Но у меня была цель. Иная. И я не хотела, чтобы хоть кто-то узнал о ней раньше времени. Я собиралась сделать то, что до меня не смог никто. Для этого мне требовалось время и полное понимание всего, что происходит в Братстве, всей политики, всей изнанки и подноготной этого мира. Возможно, именно это давало мне много сил жить дальше.
Только иногда, по вечерам, когда я оставалась одна в своем новом просторном офисе и смотрела на ночные улицы Лондона, ловила себя на мысли, что опять его вспоминаю, смиренно выпуская боль на волю. Как сейчас, когда продала НАШ дом. Последнее, что оставалось нашим общим прошлым, кроме детей. Порвала тоненькую ниточку с ним…я надеялась, что порвала. Это как самая жестокая, затяжная ампутация без наркоза, когда даже после прошедшего времени все еще болят старые шрамы. Дико болят. Невыносимо.
И сейчас она не заставила себя ждать. Проклятая агония. Вырвалась наружу, пожирая, изматывая. Я позволила. Давай, терзай меня, сегодня я беззащитна. Сегодня можно. Я налила себе в бокал мартини и посмотрела в окно. Ведь та Марианна умерла. Сегодня я похоронила все, что от нее оставалось…у меня траур. Тронула щеку и отняла руку…слезы. Все же я плачу.

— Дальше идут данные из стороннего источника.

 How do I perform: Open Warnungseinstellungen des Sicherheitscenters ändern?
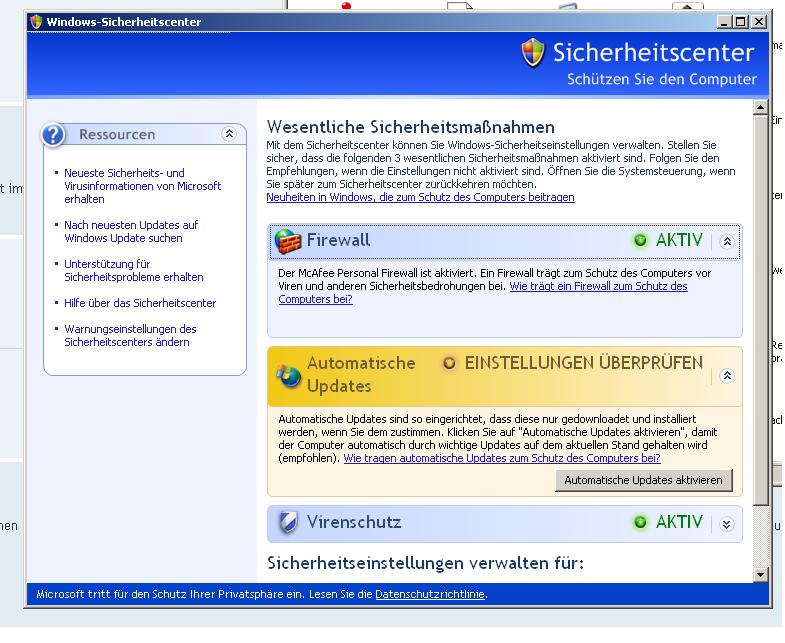point(130,335)
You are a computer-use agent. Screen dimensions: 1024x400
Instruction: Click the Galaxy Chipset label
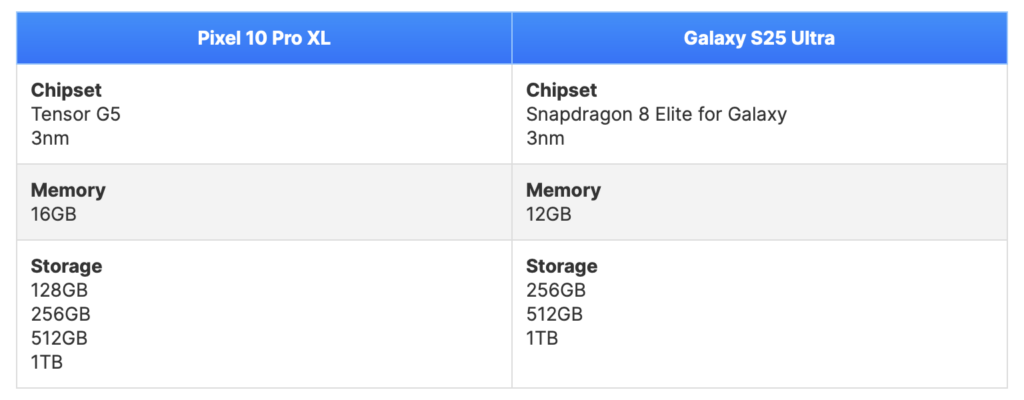[x=562, y=90]
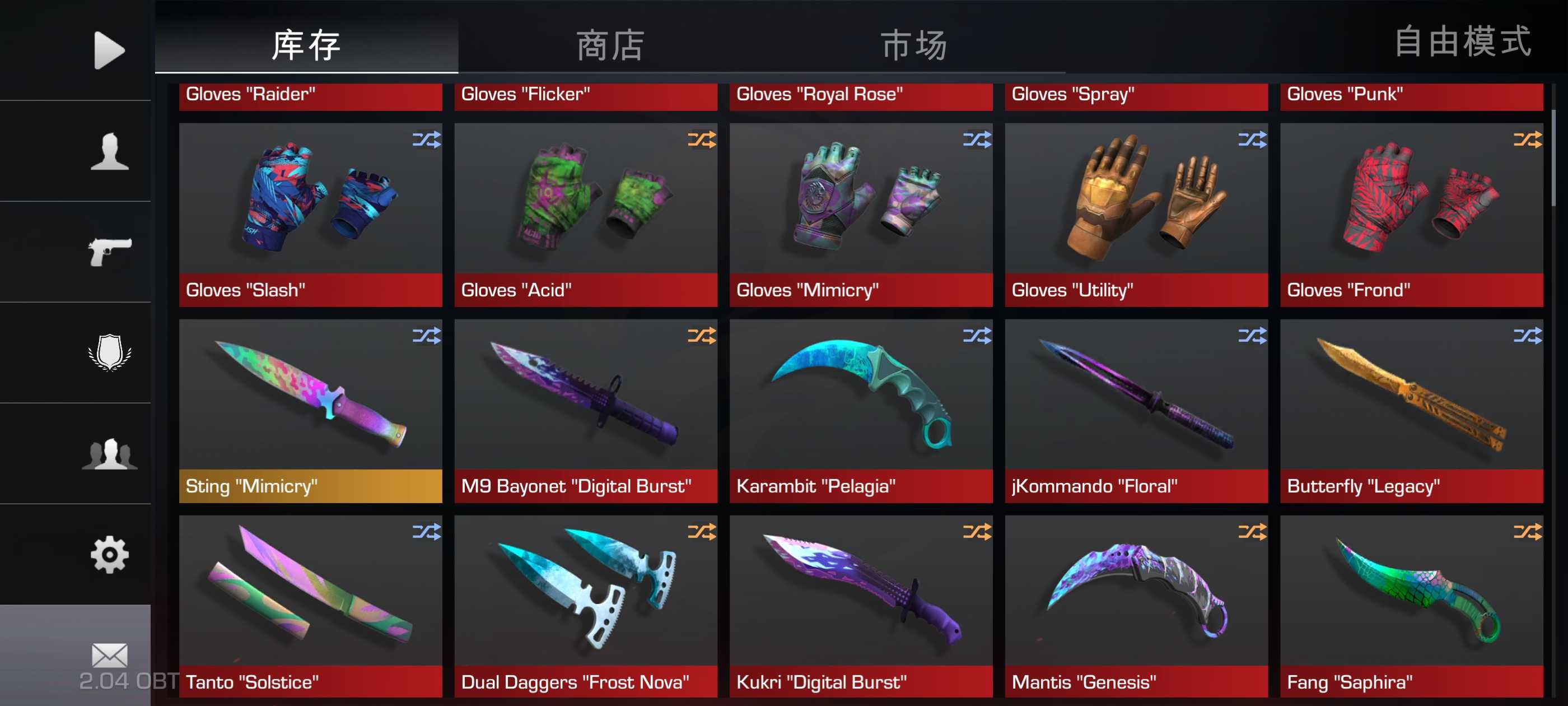Click shuffle icon on Karambit "Pelagia" card
1568x706 pixels.
(x=977, y=336)
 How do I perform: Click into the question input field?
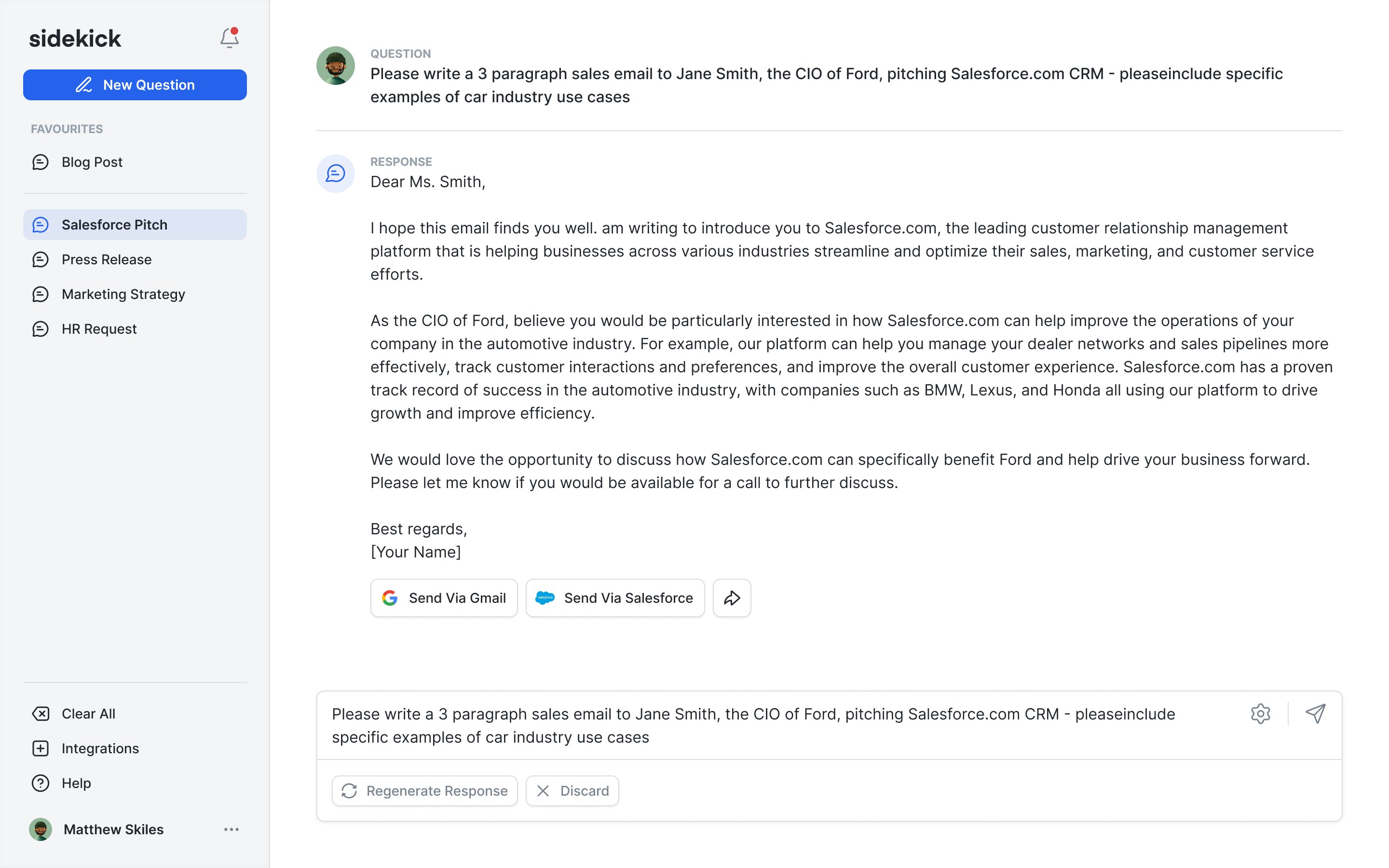point(746,726)
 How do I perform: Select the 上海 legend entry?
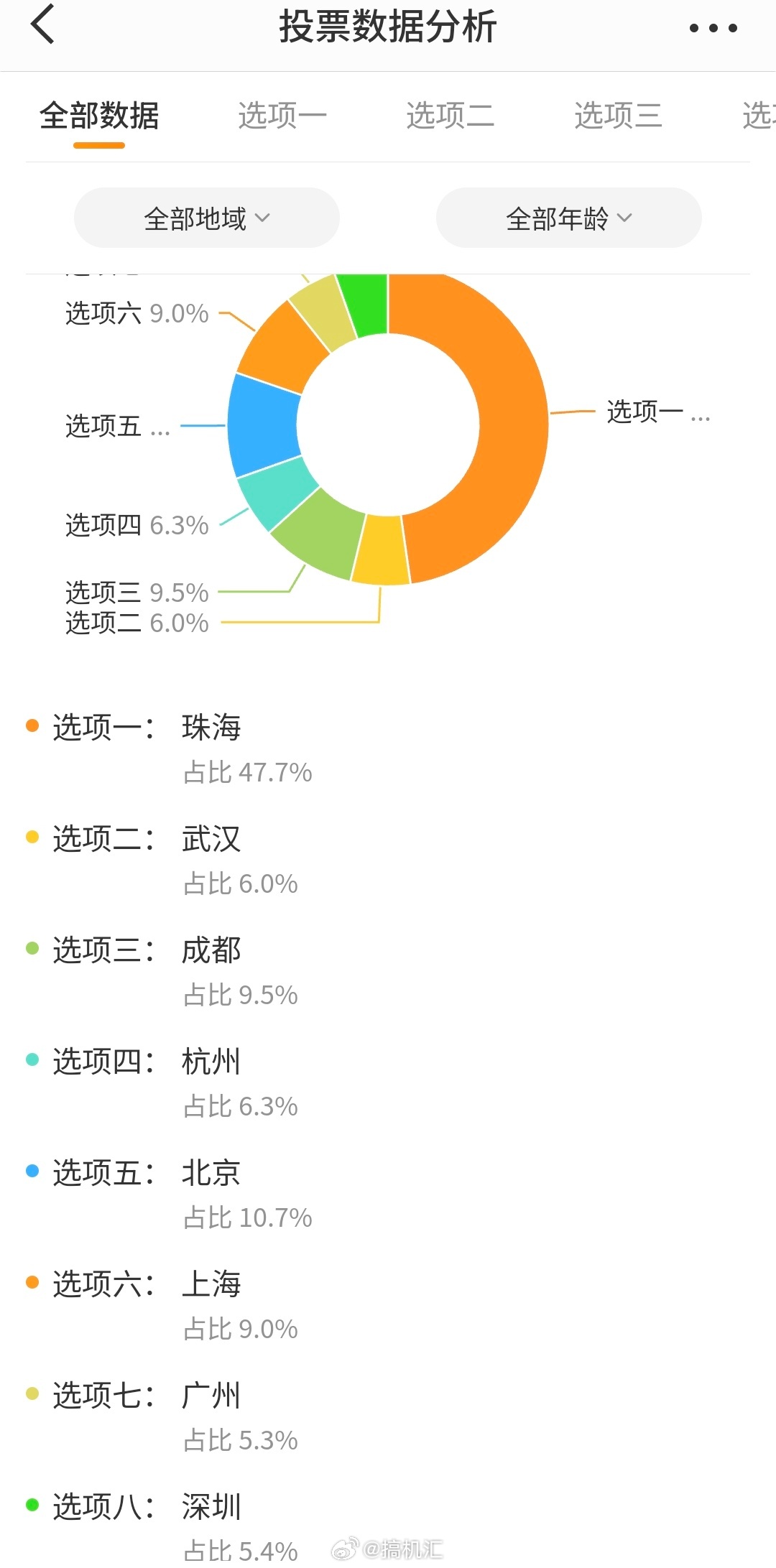[211, 1284]
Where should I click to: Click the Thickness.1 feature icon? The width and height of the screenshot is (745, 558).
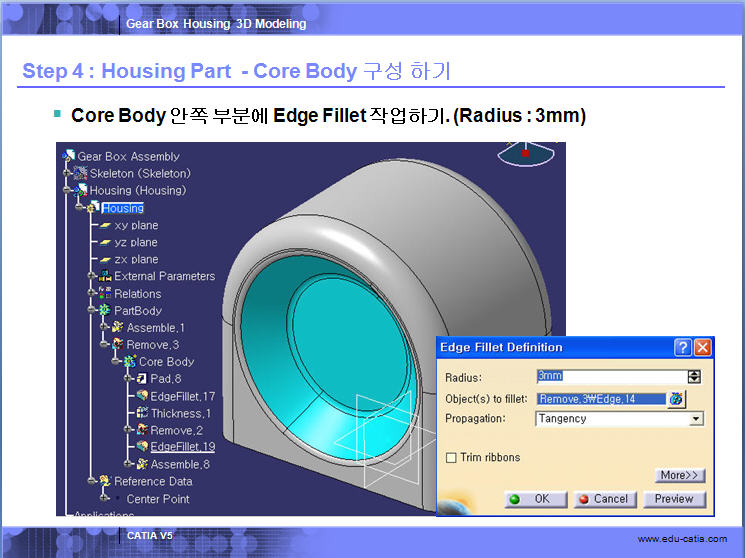pos(142,413)
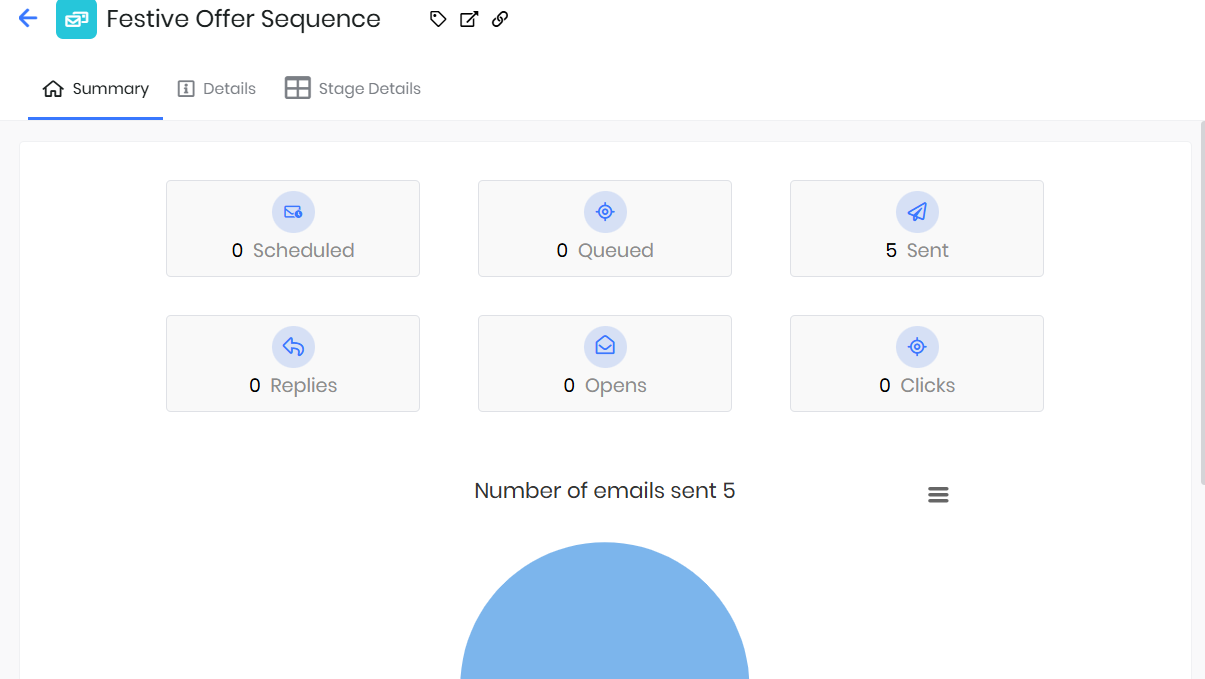
Task: Click the Opens envelope icon
Action: click(x=605, y=347)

Этой ночью я позволю той Марианне снова метаться в агонии, выть от боли, ломать ногти, кусать губы до крови. В последний раз. А утром… утром я буду смотреть, как мои дети осматривают новый дом, как в него завозят наши вещи, буду улыбаться им и махать рукой из окна. Возможно, еще будут такие моменты, когда я снова стану прежней Марианной, только теперь ее больше никто не увидит. Никто не узнает, что она все еще жива, еще плачет о нем… нет, не вслух, плачет в душе, когда на лице надменная улыбка, а в глазах триумфальный блеск Княгини Европейского клана, перед которой трепещут, целуют руки, боятся сказать лишнее слово. Я сыграла по ней реквием, и каждый день слышу его последние аккорды.
Больше нет Марианны Мокану – она умерла. Есть Марианна Воронова, и она поставила перед собой цель, ради которой пойдет по трупам и по головам.